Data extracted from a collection
# # #

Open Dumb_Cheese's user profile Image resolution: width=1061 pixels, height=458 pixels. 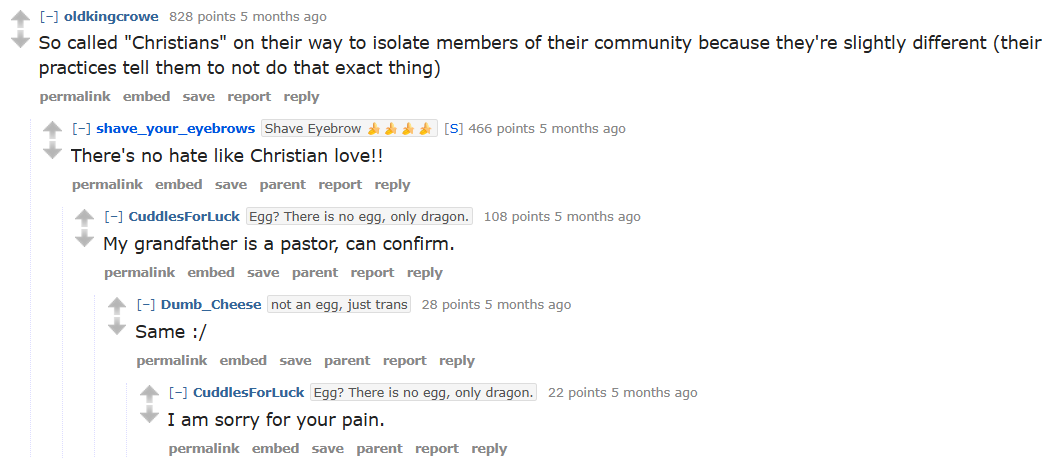[211, 304]
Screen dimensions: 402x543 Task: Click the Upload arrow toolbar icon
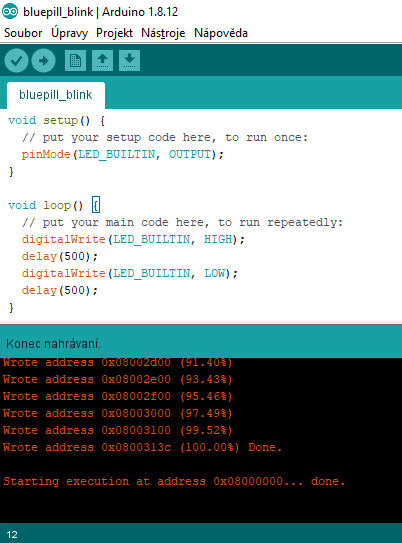pyautogui.click(x=43, y=61)
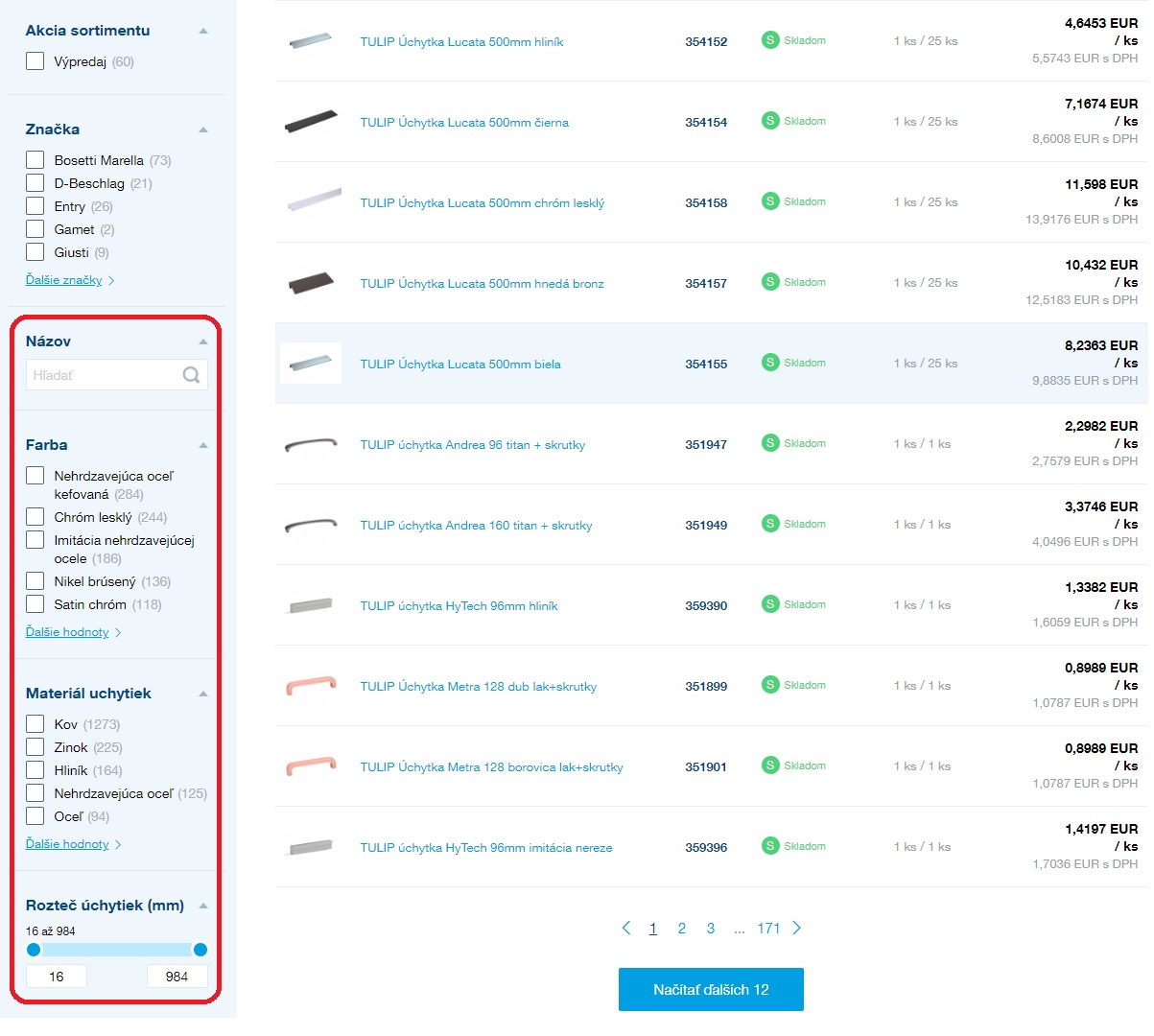Viewport: 1154px width, 1036px height.
Task: Collapse the Materiál uchytiek section
Action: [x=203, y=694]
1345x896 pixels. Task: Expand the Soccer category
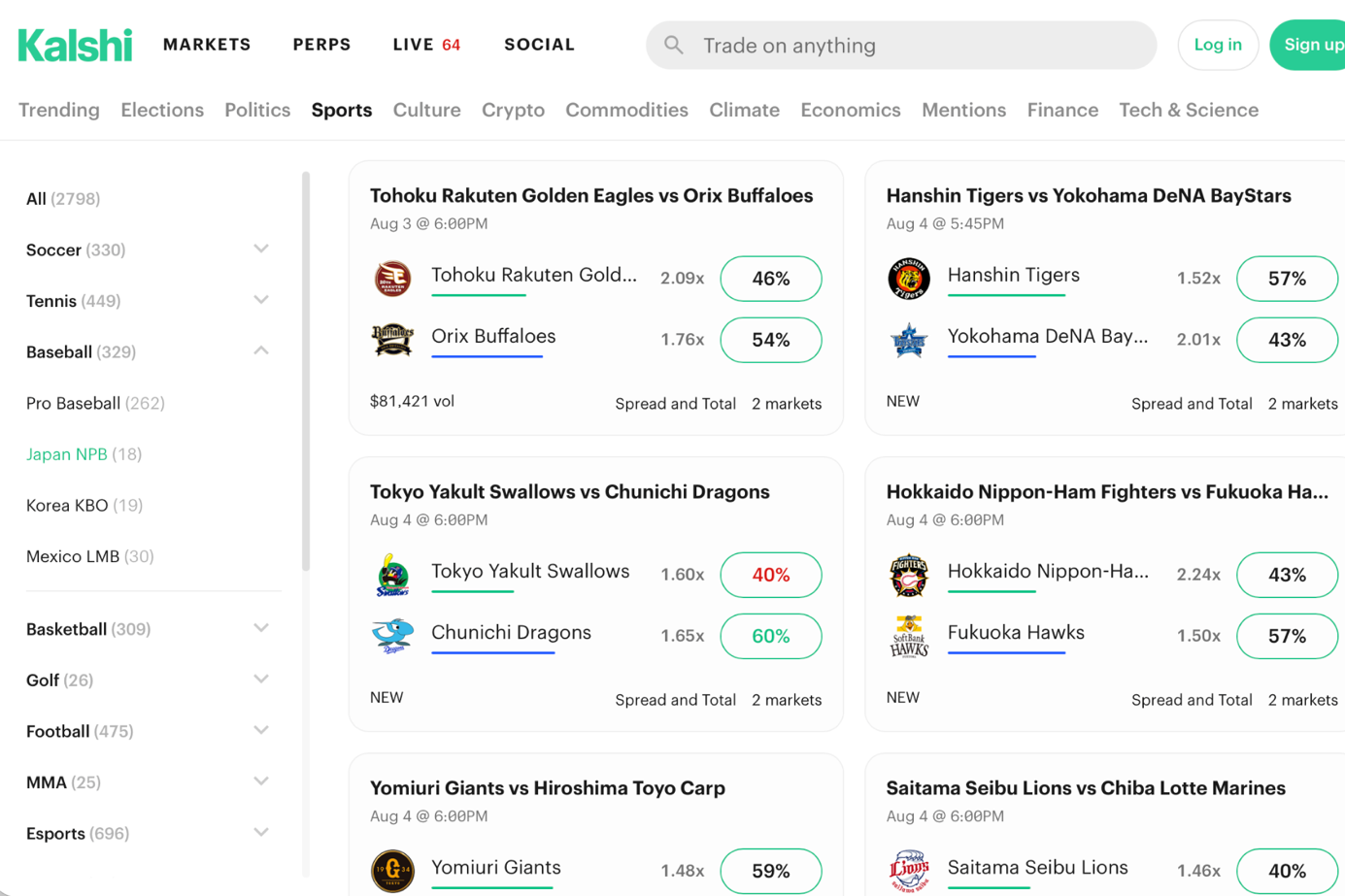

# # #

◆ THE TASK ◆
Copy exactly, with no pictures, the lines from the line containing "Screen dimensions: 402x543" through the last line of the records above.

◆ ANSWER TO THE PROBLEM ◆
Screen dimensions: 402x543 Task: Click the Upload arrow toolbar icon
pyautogui.click(x=43, y=61)
Viewport: 1154px width, 1036px height.
Task: Collapse the Materiál uchytiek section
Action: [x=203, y=694]
1345x896 pixels. Task: Expand the Soccer category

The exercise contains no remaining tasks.